§ **Instructions for the task**:
Filtering the records below, copy only those lines that include the word "קורס".

Given entries START

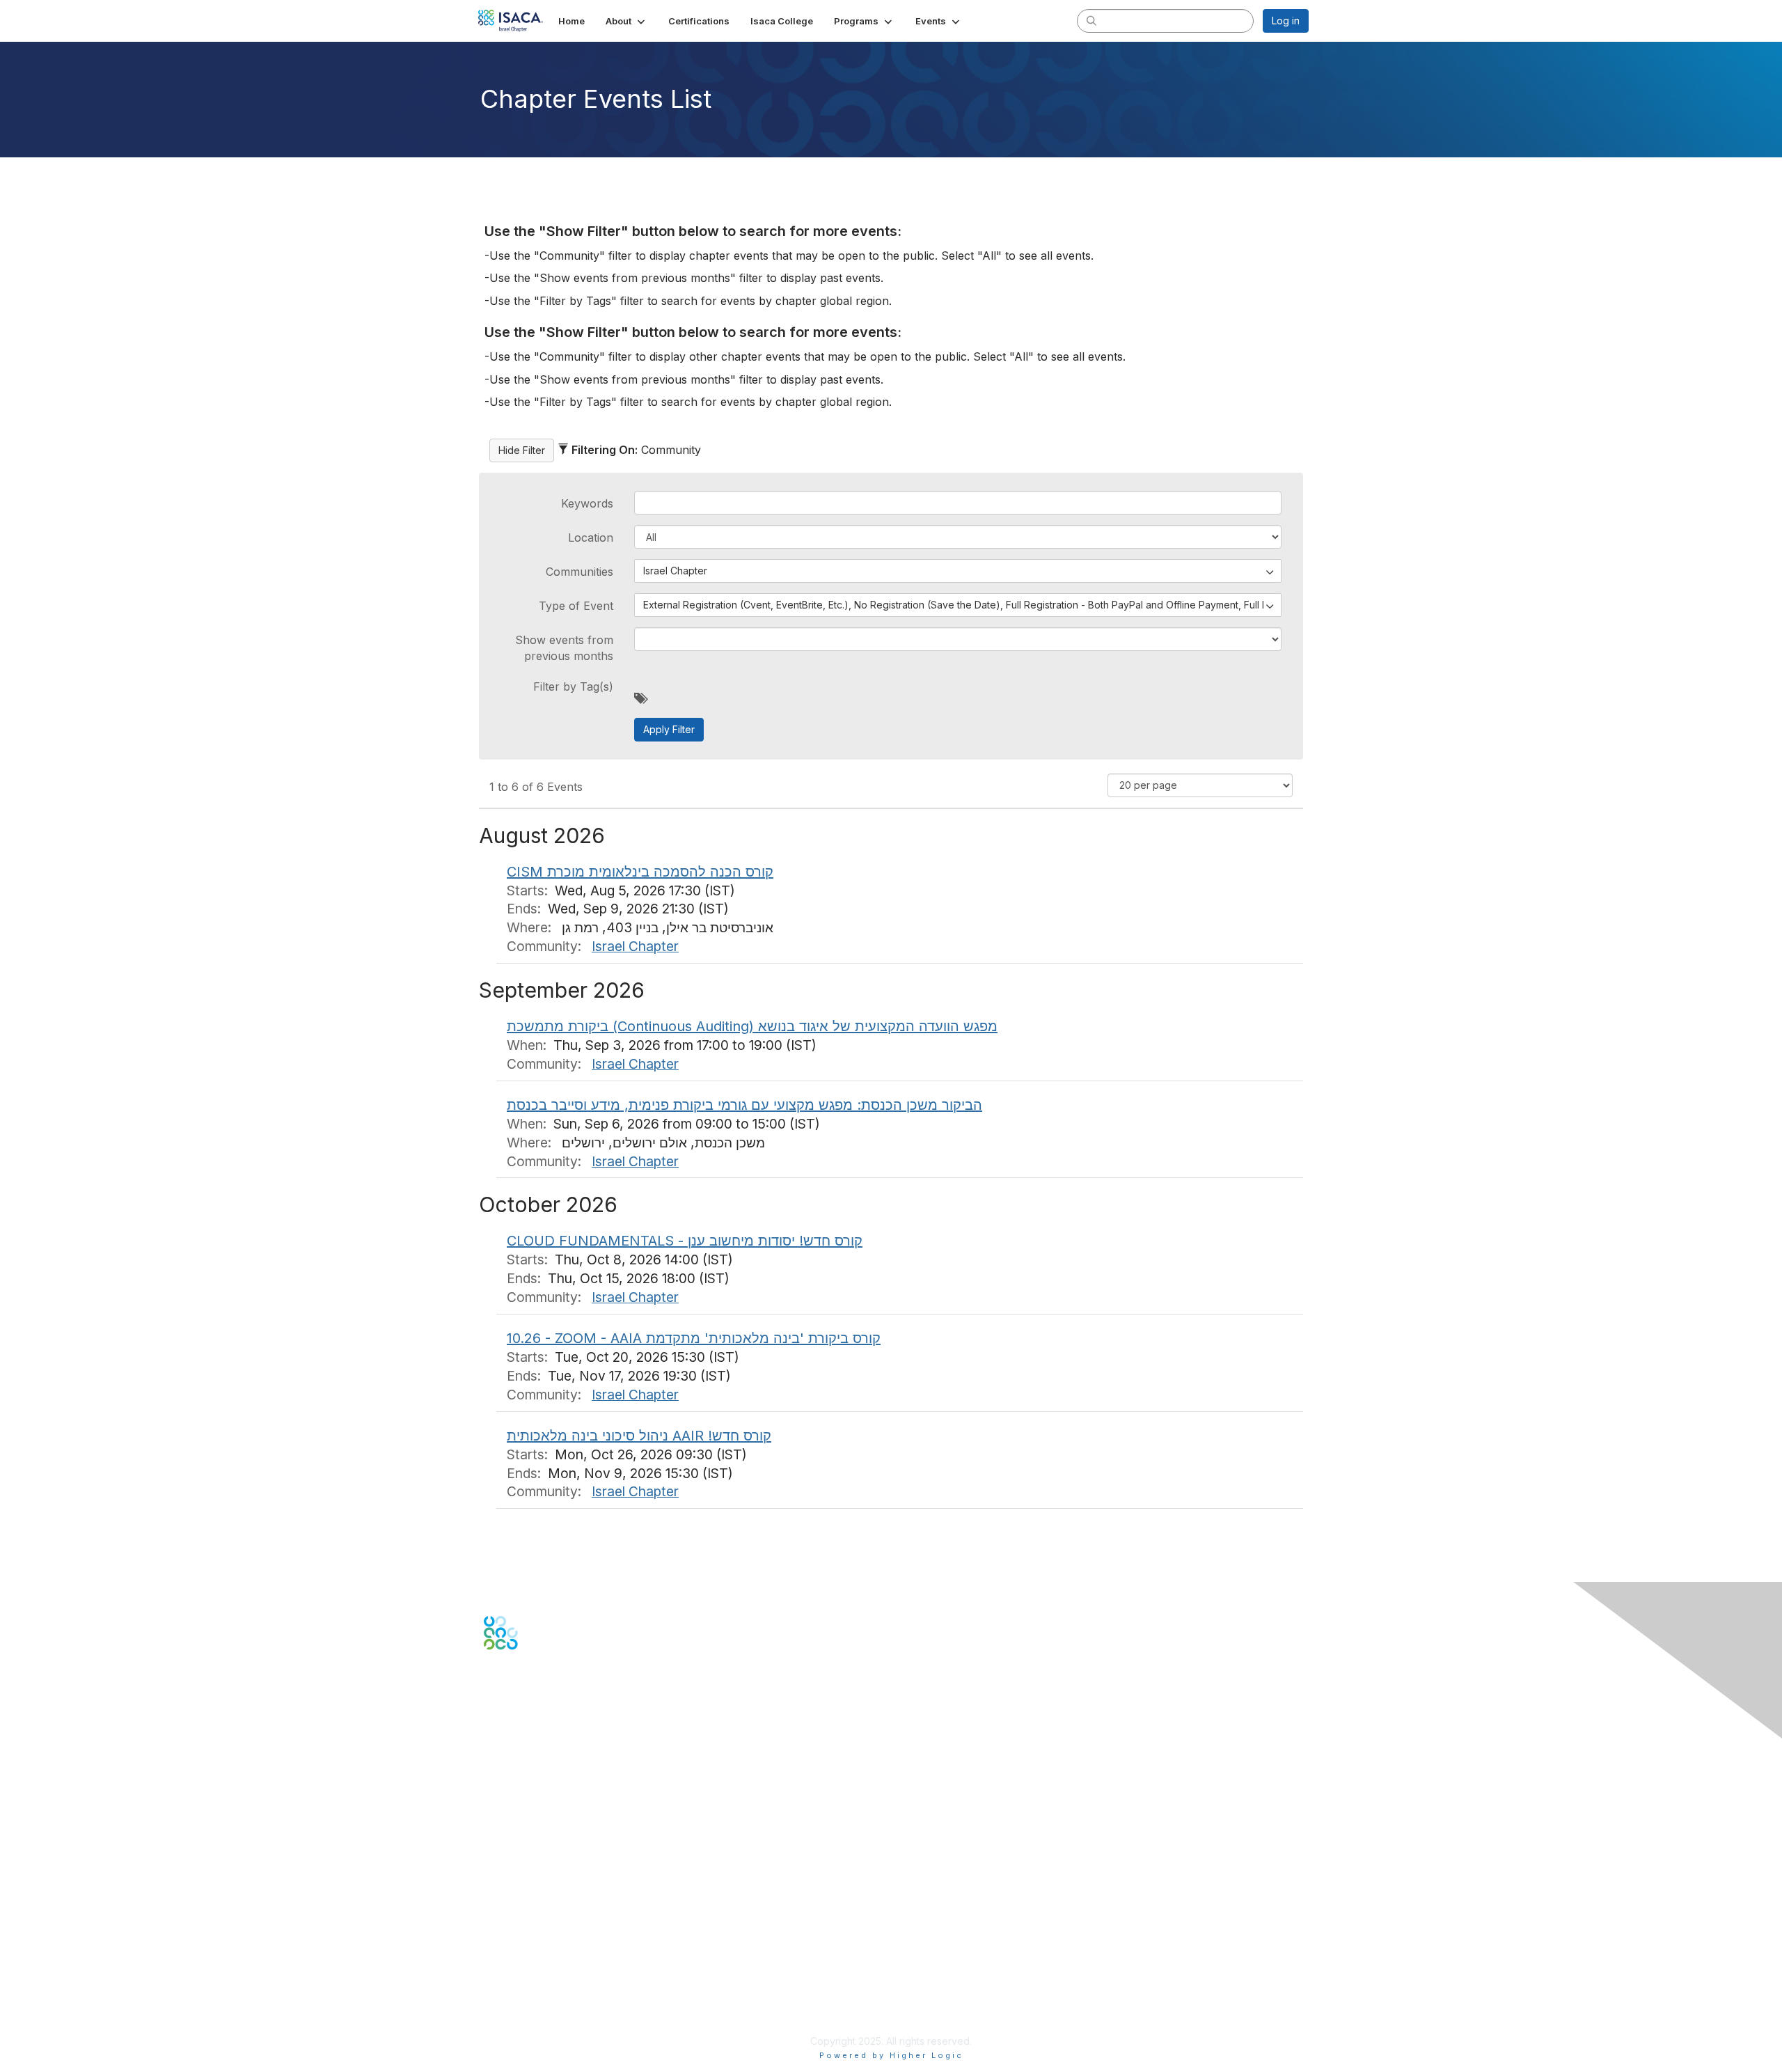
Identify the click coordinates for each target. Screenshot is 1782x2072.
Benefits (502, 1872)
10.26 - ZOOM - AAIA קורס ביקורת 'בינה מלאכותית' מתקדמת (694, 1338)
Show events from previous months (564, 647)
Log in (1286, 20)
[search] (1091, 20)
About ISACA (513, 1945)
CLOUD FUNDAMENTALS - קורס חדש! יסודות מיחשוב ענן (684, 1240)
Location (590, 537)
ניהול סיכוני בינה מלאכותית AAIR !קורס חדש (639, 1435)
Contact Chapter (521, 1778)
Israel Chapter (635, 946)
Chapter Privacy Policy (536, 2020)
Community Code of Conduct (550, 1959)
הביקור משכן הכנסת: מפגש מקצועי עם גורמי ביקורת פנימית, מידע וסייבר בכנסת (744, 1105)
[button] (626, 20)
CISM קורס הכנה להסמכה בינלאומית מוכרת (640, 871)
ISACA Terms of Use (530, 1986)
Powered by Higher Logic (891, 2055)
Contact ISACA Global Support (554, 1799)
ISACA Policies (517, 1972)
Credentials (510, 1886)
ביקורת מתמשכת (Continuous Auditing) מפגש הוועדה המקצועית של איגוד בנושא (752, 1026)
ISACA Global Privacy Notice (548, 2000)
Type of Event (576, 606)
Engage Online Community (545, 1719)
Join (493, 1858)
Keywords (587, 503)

Given entries END

§ **Solution for this problem**:
10.26 - ZOOM - AAIA קורס ביקורת 'בינה מלאכותית' מתקדמת (694, 1338)
CLOUD FUNDAMENTALS - קורס חדש! יסודות מיחשוב ענן (684, 1240)
ניהול סיכוני בינה מלאכותית AAIR !קורס חדש (639, 1435)
CISM קורס הכנה להסמכה בינלאומית מוכרת (640, 871)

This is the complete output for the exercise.